Meta-analysis of climate change policy evaluations in the EU
The evaluation of climate change mitigation policy is crucial for understanding how well policies and measures work. Policy evaluation offers analysts insights in the functioning of policies and provides policy makers with much-needed information on how to improve them. In addition, policy evaluations can enhance the transparency of policy implementation, which is essential to gain citizens’ support for those policies.
The CARISMA project team carried out a meta-analysis of climate policy evaluations, of which results were published in CARISMA Discussion Paper No. 4. The team opted to include the three largest EU Member States (France, Germany, and the UK) as well as smaller Member States from Central and South-Eastern Europe (Austria, Czech Republic, and Greece). In addition, since important climate policy evaluations for the EU had been carried out at the EU level, the EU was included as a separate jurisdiction.
To offer a recent overview, reflecting climate policy developments in the period after the COP15 in Copenhagen and after the enactment of the EU’s 2020 climate and energy package, both in 2009, it was decided to cover the period from January 2010 to December 2016.
The number of climate policy evaluations is potentially large, and the project team sought to limit the number of evaluations in several ways: only ex-post evaluations; only mitigation policies; excluding purely academic articles; excluding non-systematic analyses such as position papers; excluding subnational evaluations; and only including publicly available documents.
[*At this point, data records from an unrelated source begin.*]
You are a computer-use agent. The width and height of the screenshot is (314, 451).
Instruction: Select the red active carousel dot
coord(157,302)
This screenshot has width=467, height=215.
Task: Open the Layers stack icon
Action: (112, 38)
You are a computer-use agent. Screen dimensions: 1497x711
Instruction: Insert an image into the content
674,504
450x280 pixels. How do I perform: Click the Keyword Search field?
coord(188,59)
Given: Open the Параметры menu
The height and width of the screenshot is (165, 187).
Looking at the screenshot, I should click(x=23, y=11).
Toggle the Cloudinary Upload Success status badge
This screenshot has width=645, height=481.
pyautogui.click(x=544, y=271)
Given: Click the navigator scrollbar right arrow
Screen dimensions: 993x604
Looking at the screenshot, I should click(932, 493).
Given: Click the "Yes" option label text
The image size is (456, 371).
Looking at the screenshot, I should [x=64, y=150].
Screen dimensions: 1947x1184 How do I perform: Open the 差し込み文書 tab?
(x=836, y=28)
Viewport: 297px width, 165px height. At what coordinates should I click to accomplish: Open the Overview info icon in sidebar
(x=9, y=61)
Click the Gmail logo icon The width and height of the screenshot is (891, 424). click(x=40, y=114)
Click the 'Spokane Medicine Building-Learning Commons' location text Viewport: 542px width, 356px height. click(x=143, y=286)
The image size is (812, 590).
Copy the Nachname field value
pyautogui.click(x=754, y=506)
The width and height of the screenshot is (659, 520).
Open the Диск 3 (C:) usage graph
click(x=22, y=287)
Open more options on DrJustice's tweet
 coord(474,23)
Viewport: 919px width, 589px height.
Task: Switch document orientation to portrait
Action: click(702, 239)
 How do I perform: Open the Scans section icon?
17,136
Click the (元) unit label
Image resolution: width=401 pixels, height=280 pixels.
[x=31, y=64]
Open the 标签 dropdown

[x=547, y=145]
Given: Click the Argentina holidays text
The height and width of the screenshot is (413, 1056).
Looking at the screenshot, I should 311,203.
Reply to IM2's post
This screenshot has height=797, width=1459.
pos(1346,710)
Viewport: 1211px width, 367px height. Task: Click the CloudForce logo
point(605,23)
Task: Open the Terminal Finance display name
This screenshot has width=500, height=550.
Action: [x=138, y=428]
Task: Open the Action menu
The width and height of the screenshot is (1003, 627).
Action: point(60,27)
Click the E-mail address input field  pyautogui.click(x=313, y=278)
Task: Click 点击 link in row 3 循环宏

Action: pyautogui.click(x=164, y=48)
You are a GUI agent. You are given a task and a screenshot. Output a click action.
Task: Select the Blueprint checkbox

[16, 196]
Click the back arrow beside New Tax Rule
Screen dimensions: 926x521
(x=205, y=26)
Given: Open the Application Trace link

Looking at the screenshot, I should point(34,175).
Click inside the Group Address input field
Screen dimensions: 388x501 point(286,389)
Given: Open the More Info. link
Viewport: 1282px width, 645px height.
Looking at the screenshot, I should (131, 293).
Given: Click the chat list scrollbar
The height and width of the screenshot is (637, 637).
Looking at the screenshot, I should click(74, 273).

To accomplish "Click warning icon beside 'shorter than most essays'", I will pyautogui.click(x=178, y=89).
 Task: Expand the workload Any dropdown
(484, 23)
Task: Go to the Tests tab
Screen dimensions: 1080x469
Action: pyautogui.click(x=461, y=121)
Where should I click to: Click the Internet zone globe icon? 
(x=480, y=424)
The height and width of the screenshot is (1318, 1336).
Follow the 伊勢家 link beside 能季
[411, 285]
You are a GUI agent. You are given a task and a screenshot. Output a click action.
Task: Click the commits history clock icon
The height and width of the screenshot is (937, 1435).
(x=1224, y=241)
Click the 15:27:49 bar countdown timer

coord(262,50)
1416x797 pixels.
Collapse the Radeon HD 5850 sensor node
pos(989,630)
The total number of sampled evaluations is 236. The three major jurisdictions contributing to the evaluations are the EU (70 evaluations, 30%), the UK (64 evaluations, 27%) and Germany (59 evaluations, 25%).
Figure 1 shows the affiliation of authors, highlighting that universities or research institutes, followed by government bodies, were responsible for the clear majority of evaluations.
Most evaluations were commissioned by government bodies.
It was found that the energy sector is dominant in policy evaluations, with 171 evaluation entries covering the sector (multiple answers were possible). This was followed by cross-sectoral evaluations (61 entries), industry/industrial processes (51) and transport (48). This pattern is common to most of the jurisdictions covered, except the EU, which had a relatively higher share of cross-sectoral approaches than Member States. Moreover, some sectors, such as the agricultural, waste and land use, land-use change and forestry (LULUCF) sectors, are clearly under-represented.
The strong focus on the energy sector in climate change mitigation policies corresponds to observations made in the CARISMA analysis (pdf) of information available in international climate change mitigation policy databases.
Using the evaluation methods and evaluation criteria as a proxy for reflexivity, the majority of evaluations were found to be non-reflexive. The largest number of evaluation methods applied (multiple answers were allowed) belonged to the category of documentary analysis (153 entries), followed by modelling, regression analysis or time series analysis (88), public opinion polls, user surveys, stakeholder analysis, feasibility assessments or expert interviews (85) and cost benefit analysis, cost-effectiveness, multi-criteria analysis, feasibility analysis or risk analysis (44). In terms of stakeholder involvement, it can be assumed that most of the methods applied are neither participatory nor interactive, except for the second category.
What insights does this meta-analysis provide for policymakers? First, the meta-analysis reported here shows that a wealth of climate policy evaluations is being produced on an annual basis as a subset of policy evaluations in Europe. While the evaluation practice has not been compared across case studies (e.g. how does Germany evaluate mitigation policies compared to the United Kingdom), the large and increasing number of evaluations might harbour some redundancies and overlaps. The exercise of identifying, coding and categorising 236 evaluations for this seven-year period helps to provide insights into the potential use of ex-post evaluations in support of future EU legislative proposals and accompanying impact assessments.
Addressing the evaluation criteria such as fairness and legitimacy in more Member States could enhance understanding of climate change mitigation policies across the EU. Having a good understanding on how a certain policy performed particularly according to these criteria might form the basis for more ambitious climate change mitigation policies in the future. More inclusive and participatory approaches to policy evaluations could enhance their usefulness by giving space to a variety of actors (civil society organizations, businesses, citizens, etc.) to voice their views and share their experiences when analysing policies.
It is crucial and urgent to allocate sufficient resources to the coverage of relatively under-represented sectors, such as LULUCF and waste. On the sectoral coverage, the scope of evaluations is narrowed down from climate policies in general to those eligible for climate change mitigation under the UNFCCC reporting system. This study reaffirms that in the areas of mitigation policies, there is a mismatch between the sectors targeted by the majority of policy evaluations and those responsible for emissions.
The full results of the meta-analysis, as well as more detailed recommendations, are available in CARISMA Discussion Paper No. 4, titled “Climate change policy evaluations in the EU and Member States: Results from a meta-analysis”, prepared by Noriko Fujiwara, Stefan Bößner, and Harro van Asselt.
This article is based on a Dicussion Paper published by the EU-funded CARISMA project on innovation for climate change mitigation.